La littérature aux politiques et la politique en littérature (revue Mouvances Francophones)

Publié le par Marc Escola (Source : Armel Jovensel Ngamaleu)

Mouvances Francophones, Vol. 10 N°. 1 (2025)

La littérature aux politiques et la politique en littérature

Dans son autobiographie Long Walk to Freedom, Nelson Mandela se présente comme un lecteur avide de littérature politique, philosophique et romanesque. Grâce à Commando de Deneys Reitz, dit-il, il a pu se faire une idée des stratégies de guérilla non conventionnelles employées par les généraux boers pendant la guerre anglo-boer (1994 : 197). Red Star Over China d’Edgar Snow l’a éclairé sur la détermination et la pensée non traditionnelle de Mao, qui l’ont conduit au triomphe. The Revolt de Menachem Begin l’a aussi inspiré car il présente les insurrections réussies menées par un dirigeant israélien dans un pays dépourvu de montagnes et de forêts (313). Mandela s’est également inspiré des Raisins de la colère de Steinbeck pour sa politique d’immigration ; Guerre et paix de Tolstoï lui a permis d’acquérir des connaissances en matière de relations internationales (558). En Afrique francophone, Thomas Sankara apparaît comme un exemple de l’impact de la littérature, en particulier de la fiction, sur la formation des dirigeants. Dans un entretien avec Elisabeth Nicolini, publié en 1986  par Jeune Afrique, Sankara exprime son mécontentement à l’égard de nombreux écrivains africains pour leur manque d’authenticité et de réalisme.

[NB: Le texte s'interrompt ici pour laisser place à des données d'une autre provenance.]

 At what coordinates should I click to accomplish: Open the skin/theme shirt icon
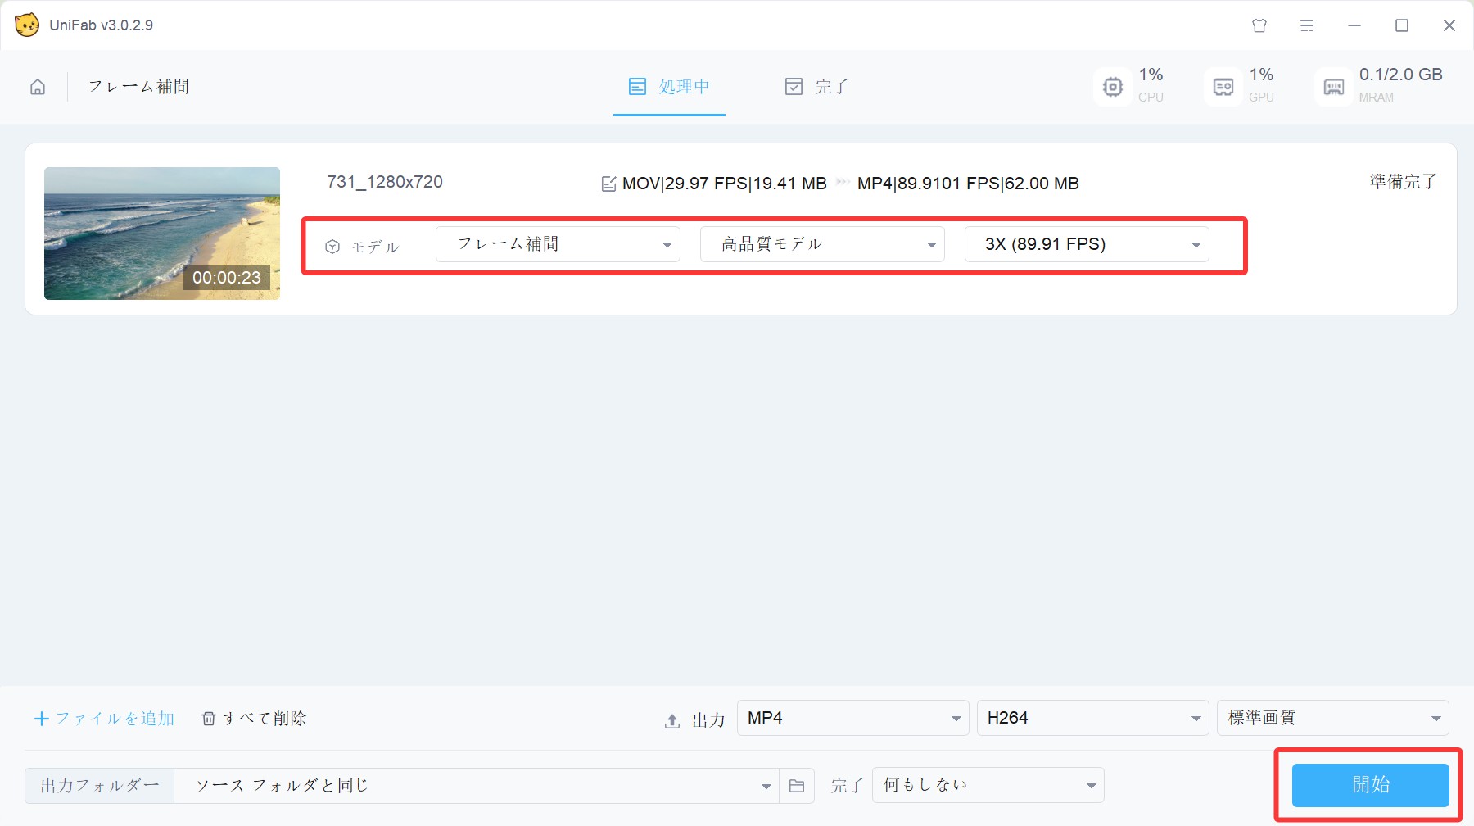pyautogui.click(x=1259, y=25)
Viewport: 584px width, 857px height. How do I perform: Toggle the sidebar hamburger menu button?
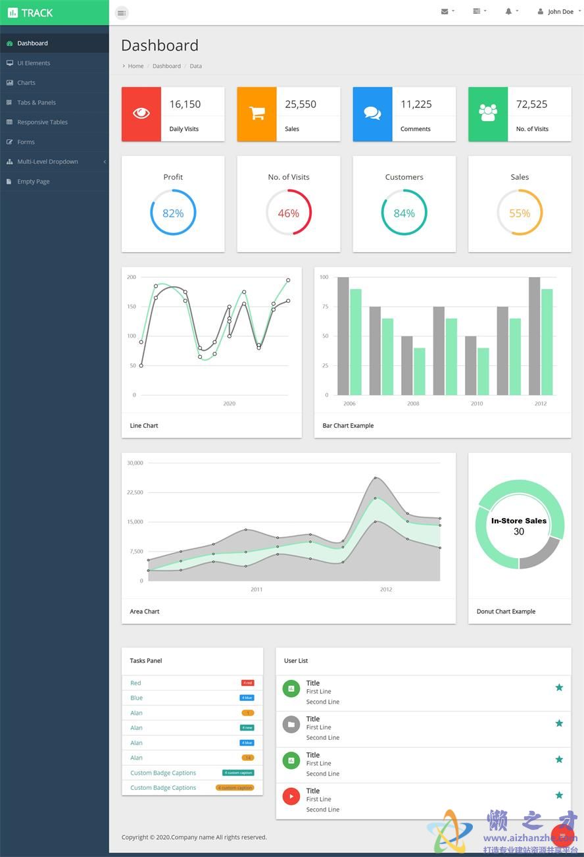[121, 13]
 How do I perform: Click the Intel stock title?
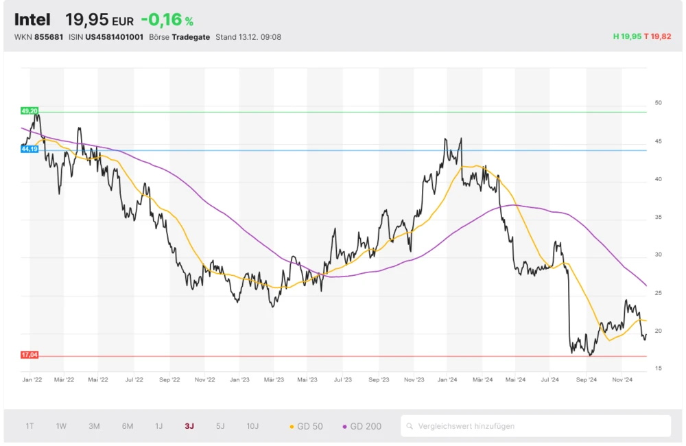click(x=32, y=19)
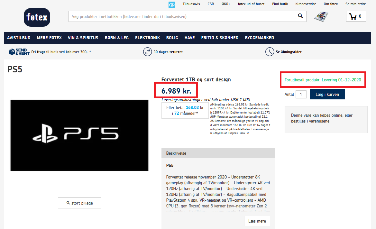Click the Antal quantity field
The width and height of the screenshot is (376, 229).
(301, 95)
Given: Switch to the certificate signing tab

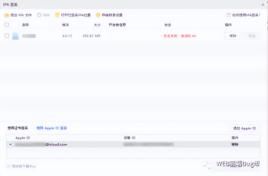Looking at the screenshot, I should click(x=18, y=128).
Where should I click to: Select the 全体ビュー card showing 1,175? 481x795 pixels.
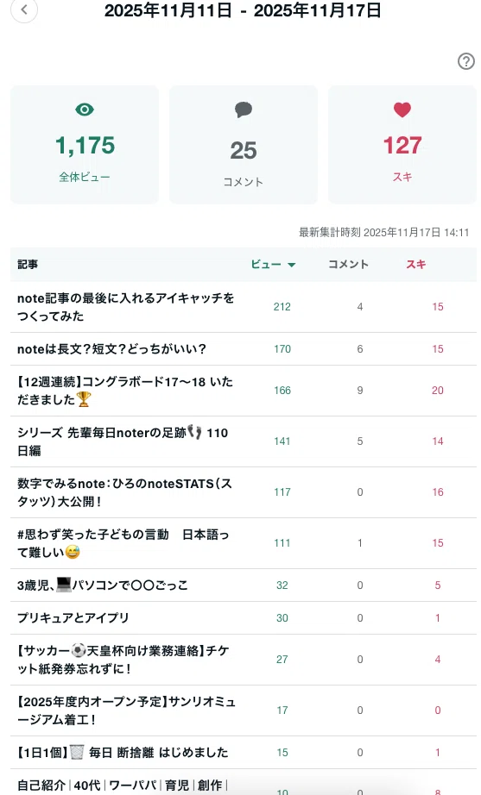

Il préfère les auteurs qui abordent les questions sociales, comme en témoigne son admiration pour l’ouvrage fondamental de Lénine, L’État et la Révolution. De même, depuis son accession au pouvoir en 2016, le président du Bénin, Patrice Talon, a forgé un lien profond avec les auteurs et les livres de fiction, les utilisant pour façonner sa vision politique. En 2016, par exemple, il demande à l’une des écrivaines béninoises les plus prolifiques, Sophie Adonon, de lui faire parvenir toute son œuvre, spécialement dédicacée. Son amour pour la littérature est manifeste dans plusieurs de ses discours et dans son action politique : il l’affirme clairement. Cette affinité avec la littérature a joué un rôle central dans son approche du leadership et de la gouvernance, parce que la « littérature pose les vrais problèmes de société, autrement » (Talon, 2021).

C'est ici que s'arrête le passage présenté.